EXCERPT TO READ START

Analysis of biological data has many challenges due to its size and complexity and the diversity of tools and algorithms required to process and interpret it. There are three major bioinformatics strategic projects in progress led by the University of the Western Cape (UWC), the University of Cape Town (UCT) and Stellenbosch University (SU).

Implementing a platform for tuberculosis surveillance in Africa (UWC)

The use of omics technologies and public health initiatives in Africa has given insights into the dynamics of tuberculosis infection. These approaches ultimately need to inform the roll-out of cost-effective diagnostic technologies and health interventions, yet there are no data analytics platforms in Africa that allow researchers to scale their analyses at the site where data is generated.

This project aims to harness cloud-based and metadata-aware technologies to facilitate distribution of algorithms and storage of omics data for access to and use of data and protocols by researchers in South Africa, Ghana, Uganda and Zimbabwe.

To date we have :

  • Implemented scalable CEPH storage for storing biological data.
  • Designed a Neo4J database for storing bacterial omics data  
  • Provide a scalable database to accommodate biological and clinical information.

Ongoing Research:

  • To provide a platform that allows rapid analysis of tuberculosis data at data-generating sites using an OpenStack Platform


Implementing an imputation service for the analysis of African human genetic data (UCT)

As part of the Human Heredity and Health in Africa (H3Africa) project, researchers have designed a new genotyping array that is customised for African populations. This is accompanied by a reference panel that is more appropriate for African genetic data  than other available panels.

EXCERPT TO READ END
PROVIDED INFORMATION START

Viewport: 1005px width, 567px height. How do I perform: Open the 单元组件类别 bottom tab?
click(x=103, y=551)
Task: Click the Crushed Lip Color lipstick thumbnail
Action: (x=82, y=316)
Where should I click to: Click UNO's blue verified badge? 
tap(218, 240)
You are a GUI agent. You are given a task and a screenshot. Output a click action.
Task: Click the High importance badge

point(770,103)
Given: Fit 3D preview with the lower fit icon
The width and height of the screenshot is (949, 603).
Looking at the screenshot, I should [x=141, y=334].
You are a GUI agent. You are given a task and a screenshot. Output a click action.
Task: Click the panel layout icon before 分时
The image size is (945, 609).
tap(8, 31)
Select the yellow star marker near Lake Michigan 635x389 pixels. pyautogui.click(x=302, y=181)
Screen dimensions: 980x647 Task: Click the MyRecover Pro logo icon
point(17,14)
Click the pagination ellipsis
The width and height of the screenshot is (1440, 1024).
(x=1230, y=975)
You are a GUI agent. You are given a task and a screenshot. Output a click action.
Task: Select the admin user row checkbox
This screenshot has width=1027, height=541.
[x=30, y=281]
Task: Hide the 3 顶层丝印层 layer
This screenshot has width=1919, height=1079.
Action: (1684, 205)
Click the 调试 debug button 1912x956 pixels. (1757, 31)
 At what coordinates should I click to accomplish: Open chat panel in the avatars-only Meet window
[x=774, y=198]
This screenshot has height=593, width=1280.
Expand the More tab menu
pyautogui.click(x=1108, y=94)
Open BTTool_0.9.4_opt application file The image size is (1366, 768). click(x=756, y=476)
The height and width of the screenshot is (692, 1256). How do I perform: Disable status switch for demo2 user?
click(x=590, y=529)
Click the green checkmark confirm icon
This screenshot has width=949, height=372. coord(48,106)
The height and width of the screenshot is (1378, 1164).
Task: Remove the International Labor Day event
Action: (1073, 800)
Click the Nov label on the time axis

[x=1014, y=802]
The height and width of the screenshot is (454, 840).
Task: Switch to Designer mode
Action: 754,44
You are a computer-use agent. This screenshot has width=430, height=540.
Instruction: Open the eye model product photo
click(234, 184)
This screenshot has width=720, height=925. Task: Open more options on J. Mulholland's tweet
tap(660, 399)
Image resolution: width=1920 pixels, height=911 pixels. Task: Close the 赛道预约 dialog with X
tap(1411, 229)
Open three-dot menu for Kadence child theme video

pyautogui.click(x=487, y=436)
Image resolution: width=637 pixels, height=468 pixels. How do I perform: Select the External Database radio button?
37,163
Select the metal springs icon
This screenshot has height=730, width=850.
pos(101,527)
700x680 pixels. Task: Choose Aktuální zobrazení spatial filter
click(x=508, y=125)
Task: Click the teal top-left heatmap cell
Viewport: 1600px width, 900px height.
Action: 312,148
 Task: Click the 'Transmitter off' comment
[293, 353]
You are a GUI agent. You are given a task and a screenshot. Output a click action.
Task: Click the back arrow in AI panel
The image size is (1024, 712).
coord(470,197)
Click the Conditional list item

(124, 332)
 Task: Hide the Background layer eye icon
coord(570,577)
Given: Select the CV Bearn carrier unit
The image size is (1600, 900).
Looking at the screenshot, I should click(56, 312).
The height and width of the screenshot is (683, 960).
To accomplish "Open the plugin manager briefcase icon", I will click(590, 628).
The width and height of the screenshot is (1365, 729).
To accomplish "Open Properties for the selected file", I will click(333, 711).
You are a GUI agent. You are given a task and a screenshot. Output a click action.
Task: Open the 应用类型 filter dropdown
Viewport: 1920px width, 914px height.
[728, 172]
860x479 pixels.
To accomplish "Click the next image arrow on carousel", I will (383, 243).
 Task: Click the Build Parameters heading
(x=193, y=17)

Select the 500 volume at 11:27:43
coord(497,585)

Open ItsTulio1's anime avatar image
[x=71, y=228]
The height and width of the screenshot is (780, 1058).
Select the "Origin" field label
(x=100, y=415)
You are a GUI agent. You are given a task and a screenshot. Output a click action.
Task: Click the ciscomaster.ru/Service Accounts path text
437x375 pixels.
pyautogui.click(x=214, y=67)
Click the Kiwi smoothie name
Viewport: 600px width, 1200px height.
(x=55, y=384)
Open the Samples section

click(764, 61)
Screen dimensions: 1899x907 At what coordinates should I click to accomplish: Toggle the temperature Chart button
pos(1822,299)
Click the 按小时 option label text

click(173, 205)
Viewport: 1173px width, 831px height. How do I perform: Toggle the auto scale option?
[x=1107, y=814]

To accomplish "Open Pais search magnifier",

PROVIDED INFORMATION END

WORK TO COMPLETE :: Carry on the write-up of the three university bioinformatics projects, starting right after its final sentence about the reference panel for African genetic data.

RESULT OF THIS EXERCISE ::
This project uses the Ilifu computing and storage facilities to run imputations for data generated on the new genotyping array using theAfrican reference panel. H3Africa collaborators are able to use this service for their array data. If resources allow, we can then selectively open this up to other users to enable them to do imputation using the reference panel.

The goals of the project are to:

  • Develop and implement a single nucleotide polymorphism imputation service using an African reference panel.
  • Use this tool for H3Africa projects to analyse genetic data generated by the H3Africa genotyping array.
  • Provide the tool as a service for other groups to do imputation using the African reference panel.


Omics computation for precision medicine (SU)

Precision medicine is the customisation of healthcare to individual patients. Omics data, such as genomics and metabolomics data, has great promise for implementing precision medicine and is already being used to predict the outcomes of treatments in pharmacogenomics and cancer treatment.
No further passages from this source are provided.